Today I took the fifth and final 400mg dose of Temozolomide for my fifth and penultimate chemotherapy cycle. At this point in the cycle the concentration of Temo in my body is probably at its highest, with a corresponding negative effect on my energy levels. Today I could hardly haul myself out of my chair. I have spent most of the day sitting and thinking about what I could be doing if only I could find the energy to actually do something.

It would probably be a good idea to wait until I am feeling a bit more lively before doing anything critical. Yesterday I started to work out a circuit layout for stripboard and I drew the microprocessor chip so the rows of pins ran along the copper strips, connecting them all together, instead of at right angles. I threw away the drawing, printed out a new blank template and then proceeded to do the same thing again!

Duh! Sometimes I feel as if I've had a lobotomy.

23 February - Fifth chemotherapy cycle

Just back from a hospital appointment in Carlisle to see the doctor prior to commencing my fifth cycle of chemotherapy.

My blood count was "great" and my scan results were "favourable". Such side effects as I have experienced, like feeling tired and weak in my legs, are "normal". Some side effects may disappear once the chemotherapy is over, but those caused by the radiotherapy are more long term, unfortunately.

The doctor seemed pleased with my progress - always a good sign, I think. Without wishing to tempt fate it would appear that so far, at least, I am "beating the bugger." Or rather, we are beating the bugger, because I'm sure that Olga's devoted care and ensuring I eat a healthy diet with lots of fruit and vegetables is helping me fight the cancer. We're in this together.

15 February - Rubber legs

Nothing in how I feel has changed since 4 February, hence no posts. For the record, I'm not experiencing the kind of debilitating dehydrating diarrhoea you get with a stomach upset. Just that things are not back to normal in that area. It's something to mention to the doctor when I next see him at the end of next week.

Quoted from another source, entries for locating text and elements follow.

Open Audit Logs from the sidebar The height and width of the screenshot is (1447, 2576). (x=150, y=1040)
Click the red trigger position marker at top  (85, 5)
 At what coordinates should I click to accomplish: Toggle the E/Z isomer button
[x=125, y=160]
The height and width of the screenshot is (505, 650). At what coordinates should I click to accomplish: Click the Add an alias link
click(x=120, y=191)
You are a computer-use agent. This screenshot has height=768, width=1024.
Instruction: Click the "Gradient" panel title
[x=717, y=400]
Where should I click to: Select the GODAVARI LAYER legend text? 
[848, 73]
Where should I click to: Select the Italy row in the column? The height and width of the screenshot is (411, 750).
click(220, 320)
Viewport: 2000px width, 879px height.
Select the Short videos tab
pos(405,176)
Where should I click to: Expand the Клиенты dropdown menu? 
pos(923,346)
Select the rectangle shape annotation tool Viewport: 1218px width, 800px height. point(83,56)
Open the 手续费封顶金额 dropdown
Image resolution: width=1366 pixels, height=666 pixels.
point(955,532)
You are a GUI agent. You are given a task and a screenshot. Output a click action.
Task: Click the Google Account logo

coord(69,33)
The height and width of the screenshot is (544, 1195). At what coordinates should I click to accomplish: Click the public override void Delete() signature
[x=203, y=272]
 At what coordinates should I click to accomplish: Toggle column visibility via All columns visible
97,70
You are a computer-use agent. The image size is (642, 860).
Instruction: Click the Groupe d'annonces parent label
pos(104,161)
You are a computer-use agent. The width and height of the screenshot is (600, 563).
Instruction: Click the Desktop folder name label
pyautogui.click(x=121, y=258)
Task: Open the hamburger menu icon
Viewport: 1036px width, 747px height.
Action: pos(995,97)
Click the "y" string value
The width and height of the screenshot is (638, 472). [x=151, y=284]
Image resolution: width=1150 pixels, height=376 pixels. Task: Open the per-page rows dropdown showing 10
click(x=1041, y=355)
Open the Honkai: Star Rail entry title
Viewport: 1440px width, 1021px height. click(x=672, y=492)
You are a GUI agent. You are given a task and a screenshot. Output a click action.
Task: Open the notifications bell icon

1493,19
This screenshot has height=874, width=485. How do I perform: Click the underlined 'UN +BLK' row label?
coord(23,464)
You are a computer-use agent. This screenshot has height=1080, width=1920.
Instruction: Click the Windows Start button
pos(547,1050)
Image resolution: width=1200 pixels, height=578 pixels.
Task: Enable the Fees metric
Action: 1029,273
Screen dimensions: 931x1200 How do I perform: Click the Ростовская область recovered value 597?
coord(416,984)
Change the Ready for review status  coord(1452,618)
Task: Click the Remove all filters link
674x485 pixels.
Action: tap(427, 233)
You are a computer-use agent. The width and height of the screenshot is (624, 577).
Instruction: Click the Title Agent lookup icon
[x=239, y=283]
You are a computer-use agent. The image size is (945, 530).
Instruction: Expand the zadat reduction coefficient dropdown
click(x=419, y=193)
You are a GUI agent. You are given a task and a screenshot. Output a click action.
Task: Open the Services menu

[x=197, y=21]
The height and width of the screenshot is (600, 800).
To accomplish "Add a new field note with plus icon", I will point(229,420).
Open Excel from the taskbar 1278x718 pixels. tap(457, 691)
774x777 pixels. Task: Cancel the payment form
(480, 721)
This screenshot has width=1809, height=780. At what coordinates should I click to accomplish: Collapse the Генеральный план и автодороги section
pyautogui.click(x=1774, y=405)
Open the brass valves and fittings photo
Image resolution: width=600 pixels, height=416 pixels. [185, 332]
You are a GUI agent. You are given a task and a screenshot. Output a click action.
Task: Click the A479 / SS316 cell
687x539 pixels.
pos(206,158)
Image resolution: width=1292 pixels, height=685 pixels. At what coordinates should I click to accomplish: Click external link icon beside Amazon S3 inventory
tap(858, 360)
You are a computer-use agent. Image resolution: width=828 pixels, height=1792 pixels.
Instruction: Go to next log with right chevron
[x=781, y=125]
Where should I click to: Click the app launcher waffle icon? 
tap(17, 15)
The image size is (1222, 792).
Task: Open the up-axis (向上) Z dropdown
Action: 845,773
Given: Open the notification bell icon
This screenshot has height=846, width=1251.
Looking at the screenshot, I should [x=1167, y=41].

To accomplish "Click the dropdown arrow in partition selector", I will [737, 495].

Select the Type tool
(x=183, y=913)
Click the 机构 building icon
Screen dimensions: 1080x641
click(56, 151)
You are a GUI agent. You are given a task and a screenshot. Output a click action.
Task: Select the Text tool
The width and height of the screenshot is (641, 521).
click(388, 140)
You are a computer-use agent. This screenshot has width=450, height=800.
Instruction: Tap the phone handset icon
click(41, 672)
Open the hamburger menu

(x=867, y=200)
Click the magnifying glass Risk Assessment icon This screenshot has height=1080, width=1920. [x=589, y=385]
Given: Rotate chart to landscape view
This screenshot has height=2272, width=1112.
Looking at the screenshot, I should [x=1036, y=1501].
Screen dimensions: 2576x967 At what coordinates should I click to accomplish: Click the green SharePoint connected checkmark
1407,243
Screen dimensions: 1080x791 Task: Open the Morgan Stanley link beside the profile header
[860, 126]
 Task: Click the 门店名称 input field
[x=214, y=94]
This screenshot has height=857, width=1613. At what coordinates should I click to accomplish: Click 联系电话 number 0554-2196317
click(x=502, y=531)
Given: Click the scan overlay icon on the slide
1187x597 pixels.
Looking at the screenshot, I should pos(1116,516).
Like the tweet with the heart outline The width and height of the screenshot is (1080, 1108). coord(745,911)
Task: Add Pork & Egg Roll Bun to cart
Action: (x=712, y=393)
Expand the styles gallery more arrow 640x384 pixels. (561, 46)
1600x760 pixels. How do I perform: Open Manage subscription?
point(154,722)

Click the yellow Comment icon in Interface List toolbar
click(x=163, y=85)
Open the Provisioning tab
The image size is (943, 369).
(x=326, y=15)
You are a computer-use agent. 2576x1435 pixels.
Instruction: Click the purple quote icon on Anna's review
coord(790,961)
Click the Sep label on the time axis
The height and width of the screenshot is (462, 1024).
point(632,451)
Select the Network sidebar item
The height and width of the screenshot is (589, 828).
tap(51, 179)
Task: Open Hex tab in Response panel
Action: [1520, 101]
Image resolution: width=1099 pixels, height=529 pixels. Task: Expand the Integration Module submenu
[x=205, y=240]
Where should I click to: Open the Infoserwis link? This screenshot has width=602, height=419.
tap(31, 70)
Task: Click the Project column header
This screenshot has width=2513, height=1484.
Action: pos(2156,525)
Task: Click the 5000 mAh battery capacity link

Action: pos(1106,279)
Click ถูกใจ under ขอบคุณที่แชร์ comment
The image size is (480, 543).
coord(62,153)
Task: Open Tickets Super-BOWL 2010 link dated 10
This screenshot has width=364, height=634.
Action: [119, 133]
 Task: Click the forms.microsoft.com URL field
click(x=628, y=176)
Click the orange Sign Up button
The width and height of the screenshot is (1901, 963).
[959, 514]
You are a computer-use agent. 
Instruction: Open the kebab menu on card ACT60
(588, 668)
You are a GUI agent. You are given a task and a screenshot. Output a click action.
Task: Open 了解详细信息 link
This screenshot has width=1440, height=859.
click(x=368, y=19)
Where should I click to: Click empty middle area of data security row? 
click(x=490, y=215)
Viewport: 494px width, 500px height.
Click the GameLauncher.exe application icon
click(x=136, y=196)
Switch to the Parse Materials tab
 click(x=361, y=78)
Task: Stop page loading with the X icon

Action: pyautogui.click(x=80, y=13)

I'm still walking on rubber legs, too, which seems to be a universal complaint of everyone who has had radiotherapy to the brain. It's a bit worrying. My positive outlook has largely been based on the belief that my present condition is only temporary and that once the treatment is over things can only get better. Olga and I hoped to be able to get away for some trips abroad once my immune system recovers from the chemotherapy but I'd need to be fitter than I feel right now to manage it. When one reads of people whose mobility after radiotherapy slowly deteriorates until they are forced to use a wheelchair it's a bit disheartening.

4 February - Diarrhea

If it's not one thing it's another. A week ago I was concerned about getting constipation. Now it's the opposite. Olga thinks the chemo has killed the good bacteria in my gut. I'm eating a lot of home made live yogurt to try to replenish them.

No snow here so I'm still able to get out and about. I do wish my legs didn't feel quite so wobbly though. Olga and I walked into town today to visit the farmer's market and get a few things from Sainsbury's. I felt I needed to sit down in Sainsbury's while Olga went round the shop. I hope my fitness level will improve after the chemo is over.